Incidents/2022-12-18 World Cup

From Wikitech

document status: draft

Summary

Incident metadata (see Incident Scorecard)
Incident ID 2022-12-18 World Cup Start 2022-12-18 17:58:00
Task T325477 End 2022-12-18 18:22:00
People paged 34 Responder count 6 (initial page, later others took over final corrections)
Coordinators Jcrespo Affected metrics/SLOs ?
Impact All API users experienced 5XX errors (11-12 thousand errors per second) or unreasonable latencies for 24 minutes. After that, there was degraded performance in the form of increased -but more reasonable- latency for around 3 hours. Edit rate got low during the 24 minute hard outage period, but recovered quickly after it (to a higher level than usual).

For approximately 24 minutes, uncached calls to the API on the eqiad datacenter overloaded the application servers, running out of threads (all busy) creating unreasonable latency or failing to respond to requests. This caused sending errors to some clients using the action API and Parsoid in the primary datacenter. Elevated latencies persisted for the following 3 hours, when traffic load organically went down.
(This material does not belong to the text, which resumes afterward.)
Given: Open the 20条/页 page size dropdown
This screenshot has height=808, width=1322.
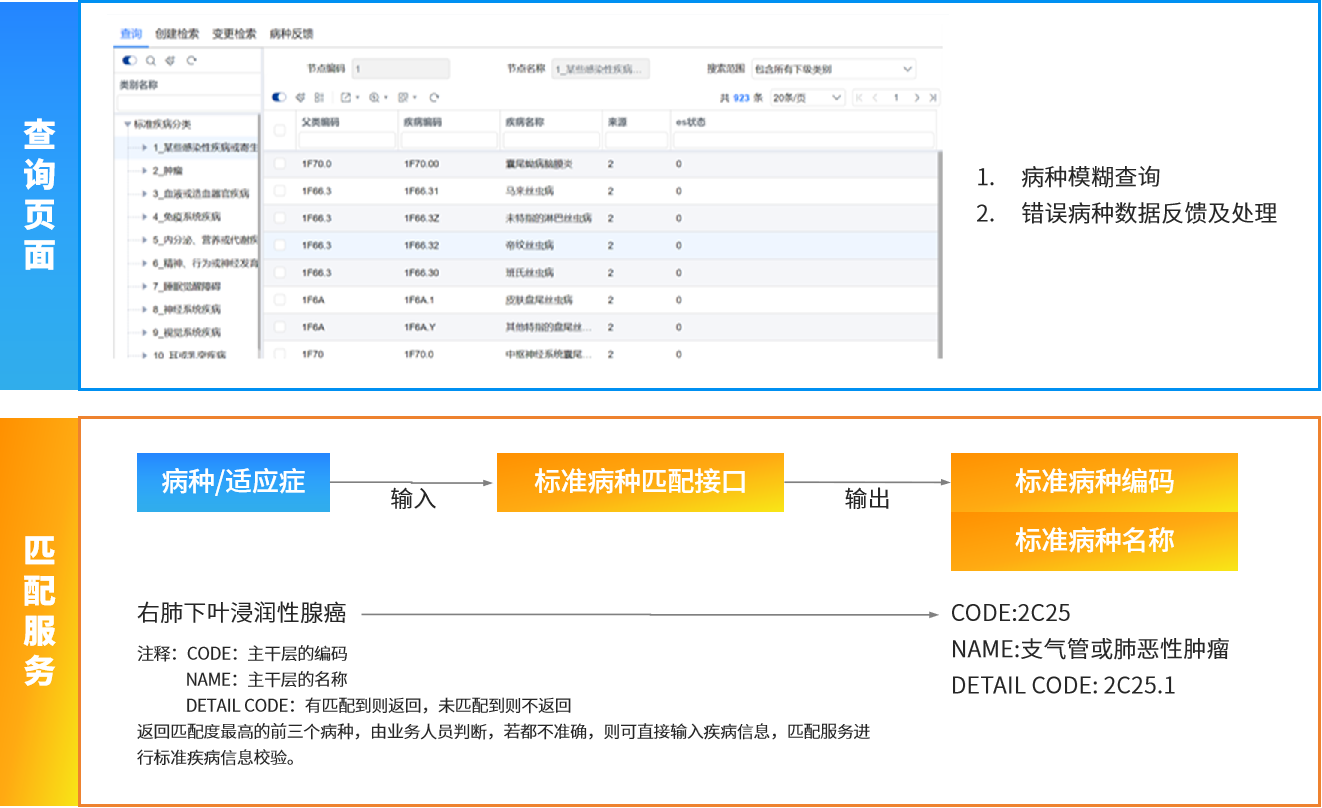Looking at the screenshot, I should pos(806,98).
This was caused by the DiscussionTools MediaWiki extension adding a ResourceLoader module on almost all page views -even non-discussion pages- which created an API call, that, combined with a significant 50% increase in overall traffic, led to an overload and increased latencies on the API cluster. codfw app server cluster was mostly unaffected due to not receiving POST uncached traffic at the time (it is read-only).

Timeline

Increased (around 50%) traffic on both text and eqiad cluster, trigger of the subsequent issues
Excesive load created by the Discussiontools module, taking more execution time than even query and parse, the underlying issue
Direct cause of the outage: running out of available API workers to execute user's requests, leading to errors and latencies
Increased latences during the outage, and also after the saturation got resolved
Edit rate during the World Cup final: it had elevated values except during the hard outage, probably due to editing bots being affected by the API POST and Parsoid/JS API calls being down
Metrics show a dramatic increase in parsing requests after the 8th deploy and a recovery after the 19th fix

All times in UTC.

8 December 2022

18 December 2022

  • 17:55 Argentina scores the penalty that awards their national team the World Cup. A 50% traffic increase starts (we had larger spikes in the past, though, causing no load issues)
  • 17:58 API app servers get overload with requests OUTAGE STARTS HERE
  • 17:59 4 pages are sent: PHPFPMTooBusy (api_appserver & parsoid) / FrontendUnavailable (HAProxy & varnish)
  • 18:XX Thinking it is load related, a restart is considered not the right move at the moment
  • 18:20 App servers are attempted to be restarted in a desperate attempt to fix something, failing END (FAIL) - Cookbook sre.mediawiki.restart-appservers (exit_code=99)
  • 18:22 Load goes down enough for worker threads to not be 100% busy OUTAGE ENDS (but degraded state with increased latencies persist)
  • 18:55 A rolling restart is finally run to try to improve the latency issues: sudo cumin -b 1 -s 30 'A:mw-api and A:eqiad' 'restart-php7.4-fpm'
  • 19:31 Rolling restart finishes, latencies still high
  • 19:42 DiscussionTools is suspected to be the culprit based on utilization metrics, but there is no one around to debug
  • 19:46 Latencies -due to organic traffic reduction, not to any action taken- decrease to a degraded, but not outage-like state. It is decided to set the ongoing outage as "resolved" and ask for debugging help the following day.

19 December 2022

(any one of these three patches would have resolved the issue)

Detection

Monitoring and paging worked as intended, paging everybody (it was a weekend) as soon as the issue become major at 17:56:

  • 17:59 Service: [FIRING:1] ProbeDown (10.2.2.22 ip4 api-https:443 probes/service http_api-https_ip4 ops page eqiad prometheus sre)
  • 18:00 Service: [FIRING:1] PHPFPMTooBusy api_appserver (ops php7.4-fpm.service page eqiad prometheus sre)
  • 18:00 Service: [FIRING:1] FrontendUnavailable (varnish-text page thanos sre)
  • 18:01 Service: [FIRING:1] FrontendUnavailable cache_text (page thanos sre)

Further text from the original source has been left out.